Fix now: add overflow guards — rescale covariance when diagonal values exceed a threshold (see covariance_propagation.py example). Use float64 for intermediate calculations.

Verify:

whest validate --estimator estimator.py

Dtype mismatch

Symptom: output is float64 but evaluator expects float32, or similar type issues.

Why it happens: flopscope operations may produce different dtypes than expected.

Fix now: cast your output: return fnp.asarray(result, dtype=fnp.float32).

Verify:

whest validate --estimator estimator.py

Empty predictions

Symptom: returned shape (0, width) or similar zero-length array.

Why it happens: your layer loop did not iterate (empty mlp.weights).

Fix now: check that you iterate over mlp.weights and append results per layer.

Verify:

whest validate --estimator estimator.py

Using numpy instead of flopscope

Symptom: operations work but FLOP budget is not consumed (shows 0 flops_used).

Why it happens: you are using import numpy as np instead of import flopscope.numpy as fnp. Numpy operations are not FLOP-tracked.

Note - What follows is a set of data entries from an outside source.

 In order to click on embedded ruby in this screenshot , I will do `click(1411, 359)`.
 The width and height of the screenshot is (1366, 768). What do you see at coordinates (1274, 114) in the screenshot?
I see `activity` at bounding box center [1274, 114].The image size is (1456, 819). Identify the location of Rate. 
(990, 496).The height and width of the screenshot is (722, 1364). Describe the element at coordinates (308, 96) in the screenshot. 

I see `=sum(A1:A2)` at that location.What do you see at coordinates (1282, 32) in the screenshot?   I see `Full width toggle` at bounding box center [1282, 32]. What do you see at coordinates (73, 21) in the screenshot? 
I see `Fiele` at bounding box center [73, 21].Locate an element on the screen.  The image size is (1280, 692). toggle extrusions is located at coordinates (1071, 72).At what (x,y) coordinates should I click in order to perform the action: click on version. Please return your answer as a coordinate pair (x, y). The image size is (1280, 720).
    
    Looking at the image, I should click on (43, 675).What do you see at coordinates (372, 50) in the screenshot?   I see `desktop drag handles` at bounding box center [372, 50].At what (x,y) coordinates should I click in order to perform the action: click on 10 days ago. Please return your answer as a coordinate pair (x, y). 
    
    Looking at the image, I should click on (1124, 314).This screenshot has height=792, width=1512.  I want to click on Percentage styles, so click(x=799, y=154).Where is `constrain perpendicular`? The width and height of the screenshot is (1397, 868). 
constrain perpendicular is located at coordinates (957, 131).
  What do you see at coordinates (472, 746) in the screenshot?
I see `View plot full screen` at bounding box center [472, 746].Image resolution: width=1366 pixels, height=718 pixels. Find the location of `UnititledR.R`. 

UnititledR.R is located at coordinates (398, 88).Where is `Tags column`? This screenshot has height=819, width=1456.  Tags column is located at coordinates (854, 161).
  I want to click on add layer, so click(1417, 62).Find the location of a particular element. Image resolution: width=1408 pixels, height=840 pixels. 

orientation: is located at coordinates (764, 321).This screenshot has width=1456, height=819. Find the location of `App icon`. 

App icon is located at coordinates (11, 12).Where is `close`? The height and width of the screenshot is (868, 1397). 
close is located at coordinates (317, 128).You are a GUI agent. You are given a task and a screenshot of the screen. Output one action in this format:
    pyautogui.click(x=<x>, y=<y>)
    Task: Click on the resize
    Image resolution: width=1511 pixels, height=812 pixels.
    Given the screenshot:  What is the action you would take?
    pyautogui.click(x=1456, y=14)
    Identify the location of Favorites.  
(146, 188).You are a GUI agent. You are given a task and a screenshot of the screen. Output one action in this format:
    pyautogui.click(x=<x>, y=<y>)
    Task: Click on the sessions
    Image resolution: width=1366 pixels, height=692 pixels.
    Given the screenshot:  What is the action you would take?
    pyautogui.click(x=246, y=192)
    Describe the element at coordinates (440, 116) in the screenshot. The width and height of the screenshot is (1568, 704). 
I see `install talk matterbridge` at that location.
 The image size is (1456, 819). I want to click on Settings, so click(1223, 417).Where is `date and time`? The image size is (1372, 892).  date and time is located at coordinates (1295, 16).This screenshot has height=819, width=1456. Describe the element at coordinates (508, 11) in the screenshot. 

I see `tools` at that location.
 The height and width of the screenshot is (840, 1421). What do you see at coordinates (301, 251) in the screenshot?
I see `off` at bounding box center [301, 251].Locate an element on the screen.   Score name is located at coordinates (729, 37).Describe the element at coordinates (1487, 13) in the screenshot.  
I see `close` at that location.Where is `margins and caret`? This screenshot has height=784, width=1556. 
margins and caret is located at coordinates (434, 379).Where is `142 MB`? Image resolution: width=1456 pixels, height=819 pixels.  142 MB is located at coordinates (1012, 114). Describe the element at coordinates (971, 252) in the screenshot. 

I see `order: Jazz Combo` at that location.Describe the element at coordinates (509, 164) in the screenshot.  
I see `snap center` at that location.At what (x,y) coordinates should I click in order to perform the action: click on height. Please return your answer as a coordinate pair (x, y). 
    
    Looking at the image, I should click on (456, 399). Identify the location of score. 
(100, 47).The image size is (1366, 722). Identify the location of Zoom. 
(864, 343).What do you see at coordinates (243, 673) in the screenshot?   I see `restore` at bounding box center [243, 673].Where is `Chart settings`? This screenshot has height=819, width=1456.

Fix now: replace all np.* calls with fnp.* equivalents. See Code Patterns.

Verify: check flops_used > 0 in score report.

Every MLP failed (n_failed_mlps == n_mlps)

Symptom: the suite-level failure_breakdown shows every MLP carrying at least one failure flag (n_failed_mlps == n_mlps), and the adjusted_final_layer_score is dominated by MSE(0, Y_m) × 1.0 across the board (typically lands near 0.5, the raw final_layer_mse of zero predictions at the default activation scale).

Note: this is the post-merge replacement for the older "score is inf" symptom. Since whestbench PR #39 (May 2026) failures produce finite scores at the zero-prediction × 1.0 multiplier — there is no longer an inf path.

Why it happens: every MLP either raised during predict() or exhausted the FLOP / wall-time / residual-wall-time / combined budget.

Tell them apart from failure_breakdown and the exit code:

  • Exit 1 + non-zero failure_breakdown.error + "Estimator Errors" panelpredict() raised exceptions on at least one MLP. See Predict raised an unexpected exception.
  • Exit 0 + every per_mlp[i].budget_exhausted: true — you ran out of analytical FLOPs.
  • Exit 0 + every per_mlp[i].combined_budget_exhausted: true — your effective_compute = F_m + λ·R_m exceeded the cap (residual wall time pushed you over, even though flopscope didn't trip).
  • Exit 0 + every per_mlp[i].time_exhausted: true — you ran out of wall-clock time.

Fix now: run with --debug to see tracebacks in the "Estimator Errors" panel (works with any runner), or --fail-fast to halt at the first failing MLP with the raw Python stack:

whest run --estimator estimator.py --debug
whest run --estimator estimator.py --debug --fail-fast

Setup runs expensive operations

Symptom: unexpected FLOP usage or budget consumption before predict().

Why it happens: setup() runs outside any BudgetContext, so flopscope operations there use the default (very large) budget. This is fine — but if you accidentally do heavy computation in setup that should be in predict, you lose budget awareness.

Fix now: keep setup() lightweight. Move estimation logic to predict().